◆ **TASK TO CARRY OUT**: Each record needs to be transcribed word for word, though without its pictures.

◆ **DATA FOR ANALYSIS**:

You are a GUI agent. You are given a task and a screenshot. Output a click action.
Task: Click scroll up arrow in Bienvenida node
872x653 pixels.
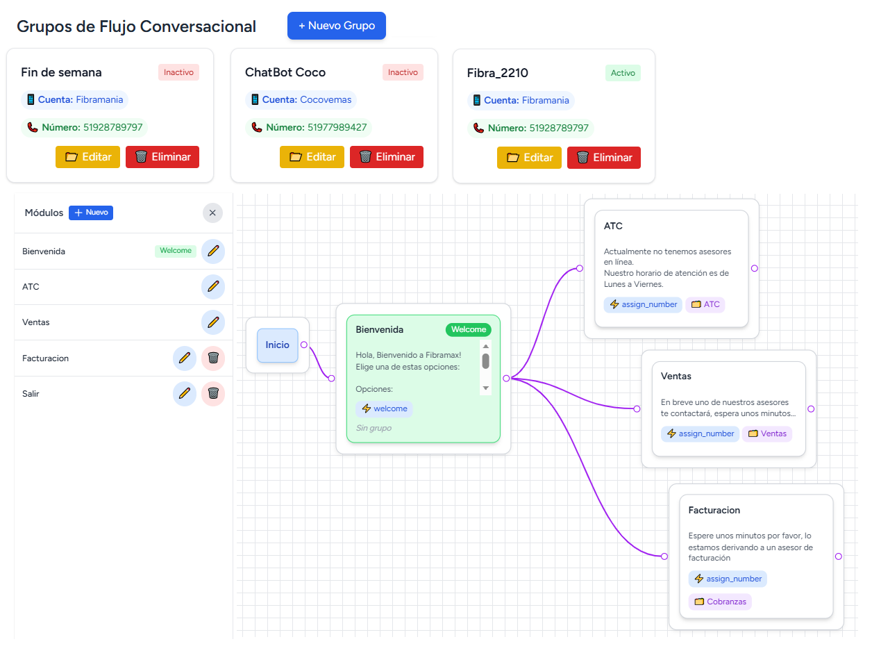[x=486, y=346]
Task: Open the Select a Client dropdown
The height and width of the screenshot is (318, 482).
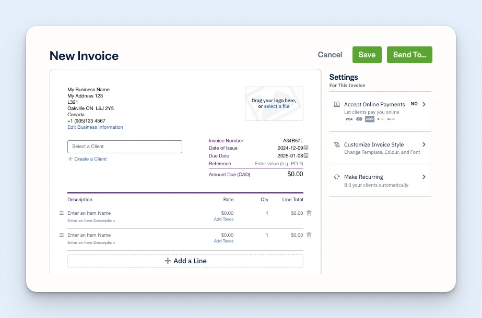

◆ **SOLUTION FOR THIS PROBLEM**:
You are a GUI agent. You are given a task and a screenshot. Output a click action.
Task: Click scroll up arrow in Bienvenida node
872x653 pixels.
[x=486, y=346]
Task: Open the Select a Client dropdown
The height and width of the screenshot is (318, 482).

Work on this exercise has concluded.